### Task requirements
Can you reproduce the lines starting with the line that contains "Locate an element on the screen. Image" and going through the line that contains "The width and height of the screenshot is (1050, 800).", both included, and only those?

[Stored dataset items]
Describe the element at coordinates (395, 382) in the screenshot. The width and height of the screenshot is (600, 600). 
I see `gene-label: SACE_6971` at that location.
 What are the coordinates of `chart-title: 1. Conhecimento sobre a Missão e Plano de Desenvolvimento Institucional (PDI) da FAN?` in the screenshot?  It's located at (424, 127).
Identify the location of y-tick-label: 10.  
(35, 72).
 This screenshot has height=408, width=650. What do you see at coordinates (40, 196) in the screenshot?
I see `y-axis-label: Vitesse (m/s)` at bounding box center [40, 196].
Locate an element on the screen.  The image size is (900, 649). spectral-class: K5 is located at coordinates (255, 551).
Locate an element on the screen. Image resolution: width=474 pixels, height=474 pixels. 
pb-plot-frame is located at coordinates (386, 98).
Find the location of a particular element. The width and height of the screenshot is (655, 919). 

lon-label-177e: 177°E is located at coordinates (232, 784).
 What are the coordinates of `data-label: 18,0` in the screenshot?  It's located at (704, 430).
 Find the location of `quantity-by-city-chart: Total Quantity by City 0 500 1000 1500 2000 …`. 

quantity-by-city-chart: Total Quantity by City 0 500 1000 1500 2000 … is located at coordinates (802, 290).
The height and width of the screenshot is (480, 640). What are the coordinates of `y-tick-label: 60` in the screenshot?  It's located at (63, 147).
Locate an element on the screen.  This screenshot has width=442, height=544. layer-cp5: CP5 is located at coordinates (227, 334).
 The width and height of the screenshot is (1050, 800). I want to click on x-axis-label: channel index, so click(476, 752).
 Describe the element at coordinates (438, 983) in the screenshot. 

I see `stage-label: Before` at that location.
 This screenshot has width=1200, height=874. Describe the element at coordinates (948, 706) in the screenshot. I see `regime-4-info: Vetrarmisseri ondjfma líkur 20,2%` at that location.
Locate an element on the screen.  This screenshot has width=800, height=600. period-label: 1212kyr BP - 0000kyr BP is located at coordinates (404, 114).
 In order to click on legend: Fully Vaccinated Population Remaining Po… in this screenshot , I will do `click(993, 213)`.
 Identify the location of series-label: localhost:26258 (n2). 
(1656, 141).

### Solution to the exercise
Locate an element on the screen. Image resolution: width=474 pixels, height=474 pixels. 
pb-plot-frame is located at coordinates (386, 98).
Find the location of a particular element. The width and height of the screenshot is (655, 919). 

lon-label-177e: 177°E is located at coordinates (232, 784).
 What are the coordinates of `data-label: 18,0` in the screenshot?  It's located at (704, 430).
 Find the location of `quantity-by-city-chart: Total Quantity by City 0 500 1000 1500 2000 …`. 

quantity-by-city-chart: Total Quantity by City 0 500 1000 1500 2000 … is located at coordinates (802, 290).
The height and width of the screenshot is (480, 640). What are the coordinates of `y-tick-label: 60` in the screenshot?  It's located at (63, 147).
Locate an element on the screen.  This screenshot has width=442, height=544. layer-cp5: CP5 is located at coordinates (227, 334).
 The width and height of the screenshot is (1050, 800). I want to click on x-axis-label: channel index, so click(476, 752).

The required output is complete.